» EXERCISE REQUIREMENTS: Would you give the number of lines in the entries that contain the word "computer"? Nothing else is needed.

» Stored items:
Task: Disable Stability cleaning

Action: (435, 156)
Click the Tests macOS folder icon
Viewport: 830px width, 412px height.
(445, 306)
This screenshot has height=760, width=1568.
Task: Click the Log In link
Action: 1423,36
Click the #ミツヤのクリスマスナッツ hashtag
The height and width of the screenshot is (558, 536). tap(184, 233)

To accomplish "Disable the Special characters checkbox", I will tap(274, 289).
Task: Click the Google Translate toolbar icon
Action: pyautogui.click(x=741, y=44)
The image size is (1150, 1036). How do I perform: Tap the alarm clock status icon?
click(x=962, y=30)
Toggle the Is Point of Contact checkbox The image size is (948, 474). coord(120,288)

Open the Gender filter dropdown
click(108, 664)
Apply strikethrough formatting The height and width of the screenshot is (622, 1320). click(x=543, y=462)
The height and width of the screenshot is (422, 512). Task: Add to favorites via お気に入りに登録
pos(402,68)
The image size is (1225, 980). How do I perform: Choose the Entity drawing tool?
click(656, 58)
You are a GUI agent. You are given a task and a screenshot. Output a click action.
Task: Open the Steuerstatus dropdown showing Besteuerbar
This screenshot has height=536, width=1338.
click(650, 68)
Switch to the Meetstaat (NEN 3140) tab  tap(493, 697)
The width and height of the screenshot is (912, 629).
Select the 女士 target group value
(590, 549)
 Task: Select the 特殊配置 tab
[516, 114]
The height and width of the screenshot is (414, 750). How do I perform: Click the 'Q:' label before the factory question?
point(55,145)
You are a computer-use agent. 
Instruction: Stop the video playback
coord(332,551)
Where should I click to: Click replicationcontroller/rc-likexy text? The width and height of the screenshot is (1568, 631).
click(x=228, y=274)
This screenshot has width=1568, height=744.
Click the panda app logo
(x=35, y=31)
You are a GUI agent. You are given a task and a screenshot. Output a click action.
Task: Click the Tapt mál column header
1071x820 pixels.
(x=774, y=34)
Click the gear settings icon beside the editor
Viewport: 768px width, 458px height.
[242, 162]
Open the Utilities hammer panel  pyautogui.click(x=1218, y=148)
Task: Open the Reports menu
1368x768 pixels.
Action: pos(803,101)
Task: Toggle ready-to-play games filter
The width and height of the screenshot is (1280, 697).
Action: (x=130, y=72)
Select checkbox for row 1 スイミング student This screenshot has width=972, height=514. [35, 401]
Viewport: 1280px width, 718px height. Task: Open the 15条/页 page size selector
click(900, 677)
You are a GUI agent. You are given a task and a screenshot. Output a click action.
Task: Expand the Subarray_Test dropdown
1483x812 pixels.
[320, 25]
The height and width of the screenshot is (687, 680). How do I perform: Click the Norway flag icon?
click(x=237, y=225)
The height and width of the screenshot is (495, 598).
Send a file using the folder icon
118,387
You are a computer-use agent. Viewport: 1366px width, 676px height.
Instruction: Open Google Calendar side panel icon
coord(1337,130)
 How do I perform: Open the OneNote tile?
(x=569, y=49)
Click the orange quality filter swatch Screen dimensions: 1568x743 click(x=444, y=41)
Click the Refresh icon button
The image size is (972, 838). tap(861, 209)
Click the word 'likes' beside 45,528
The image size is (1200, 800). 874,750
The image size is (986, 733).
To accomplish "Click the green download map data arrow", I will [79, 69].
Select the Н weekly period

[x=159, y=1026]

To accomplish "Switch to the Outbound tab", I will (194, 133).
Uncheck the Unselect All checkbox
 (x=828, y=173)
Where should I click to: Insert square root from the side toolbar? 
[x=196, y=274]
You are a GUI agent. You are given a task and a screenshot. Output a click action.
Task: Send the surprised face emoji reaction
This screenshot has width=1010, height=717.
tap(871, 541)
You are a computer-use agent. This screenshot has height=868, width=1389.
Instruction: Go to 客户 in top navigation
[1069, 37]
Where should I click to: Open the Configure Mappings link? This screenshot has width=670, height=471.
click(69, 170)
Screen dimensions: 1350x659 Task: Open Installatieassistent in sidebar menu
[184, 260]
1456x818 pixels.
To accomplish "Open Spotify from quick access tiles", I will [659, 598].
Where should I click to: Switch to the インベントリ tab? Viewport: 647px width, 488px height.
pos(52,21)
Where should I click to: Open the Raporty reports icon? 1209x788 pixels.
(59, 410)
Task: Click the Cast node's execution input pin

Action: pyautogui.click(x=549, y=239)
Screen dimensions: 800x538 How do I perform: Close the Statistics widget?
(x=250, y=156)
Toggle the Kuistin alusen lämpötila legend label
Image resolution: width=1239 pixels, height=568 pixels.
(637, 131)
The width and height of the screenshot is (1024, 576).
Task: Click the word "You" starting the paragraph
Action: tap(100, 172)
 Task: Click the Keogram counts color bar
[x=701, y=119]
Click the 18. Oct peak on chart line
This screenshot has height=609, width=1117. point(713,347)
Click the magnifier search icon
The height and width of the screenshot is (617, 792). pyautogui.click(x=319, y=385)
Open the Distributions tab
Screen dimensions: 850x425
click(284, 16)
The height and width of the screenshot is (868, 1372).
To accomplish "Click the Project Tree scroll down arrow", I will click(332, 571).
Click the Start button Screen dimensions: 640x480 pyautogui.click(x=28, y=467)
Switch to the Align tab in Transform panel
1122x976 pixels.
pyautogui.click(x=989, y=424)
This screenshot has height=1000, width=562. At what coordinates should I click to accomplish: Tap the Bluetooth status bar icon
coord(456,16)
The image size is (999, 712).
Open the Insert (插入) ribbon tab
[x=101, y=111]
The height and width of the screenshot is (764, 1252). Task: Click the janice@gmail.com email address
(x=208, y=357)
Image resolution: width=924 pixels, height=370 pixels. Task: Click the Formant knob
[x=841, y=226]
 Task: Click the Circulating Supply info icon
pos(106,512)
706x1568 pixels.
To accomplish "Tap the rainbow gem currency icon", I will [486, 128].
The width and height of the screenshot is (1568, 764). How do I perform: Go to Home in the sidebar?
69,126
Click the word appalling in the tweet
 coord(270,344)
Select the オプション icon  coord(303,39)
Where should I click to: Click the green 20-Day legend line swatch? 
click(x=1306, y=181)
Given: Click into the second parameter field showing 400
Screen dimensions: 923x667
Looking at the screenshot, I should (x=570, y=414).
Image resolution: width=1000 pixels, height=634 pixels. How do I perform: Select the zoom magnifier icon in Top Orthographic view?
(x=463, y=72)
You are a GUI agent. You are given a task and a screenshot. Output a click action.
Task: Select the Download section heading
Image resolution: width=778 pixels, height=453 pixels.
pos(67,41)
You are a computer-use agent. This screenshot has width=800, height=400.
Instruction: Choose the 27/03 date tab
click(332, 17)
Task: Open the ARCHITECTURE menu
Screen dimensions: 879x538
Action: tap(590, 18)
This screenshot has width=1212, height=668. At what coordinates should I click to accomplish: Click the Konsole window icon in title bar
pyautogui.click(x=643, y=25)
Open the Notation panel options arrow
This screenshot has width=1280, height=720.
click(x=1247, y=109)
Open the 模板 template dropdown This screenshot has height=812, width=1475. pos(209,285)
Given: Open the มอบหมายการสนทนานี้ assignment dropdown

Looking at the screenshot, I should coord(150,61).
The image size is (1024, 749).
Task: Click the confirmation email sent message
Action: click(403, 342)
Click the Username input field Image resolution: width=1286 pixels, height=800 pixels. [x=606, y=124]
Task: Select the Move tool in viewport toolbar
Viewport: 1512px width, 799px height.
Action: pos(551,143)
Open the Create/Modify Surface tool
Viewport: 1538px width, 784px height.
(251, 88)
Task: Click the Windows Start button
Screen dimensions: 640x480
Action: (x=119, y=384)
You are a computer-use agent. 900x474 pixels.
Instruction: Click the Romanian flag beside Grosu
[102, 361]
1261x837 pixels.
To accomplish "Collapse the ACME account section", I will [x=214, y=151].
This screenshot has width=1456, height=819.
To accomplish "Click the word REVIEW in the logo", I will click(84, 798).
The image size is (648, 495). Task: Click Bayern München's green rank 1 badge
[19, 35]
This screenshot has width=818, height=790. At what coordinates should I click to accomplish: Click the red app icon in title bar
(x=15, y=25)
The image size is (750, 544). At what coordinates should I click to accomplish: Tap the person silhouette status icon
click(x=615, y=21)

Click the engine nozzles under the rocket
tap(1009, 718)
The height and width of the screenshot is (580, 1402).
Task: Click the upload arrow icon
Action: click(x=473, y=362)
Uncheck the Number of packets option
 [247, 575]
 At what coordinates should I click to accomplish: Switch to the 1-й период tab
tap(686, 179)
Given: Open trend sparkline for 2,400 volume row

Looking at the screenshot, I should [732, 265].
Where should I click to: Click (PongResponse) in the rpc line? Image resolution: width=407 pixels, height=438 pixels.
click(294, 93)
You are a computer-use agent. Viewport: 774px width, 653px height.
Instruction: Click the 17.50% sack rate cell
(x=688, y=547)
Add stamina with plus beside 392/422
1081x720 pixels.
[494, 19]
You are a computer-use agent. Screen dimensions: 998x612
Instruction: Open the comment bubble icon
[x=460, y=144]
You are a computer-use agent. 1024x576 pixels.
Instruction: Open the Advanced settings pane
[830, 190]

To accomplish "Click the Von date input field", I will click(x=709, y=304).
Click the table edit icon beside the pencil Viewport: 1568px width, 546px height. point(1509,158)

» RESPONSE BOX: 8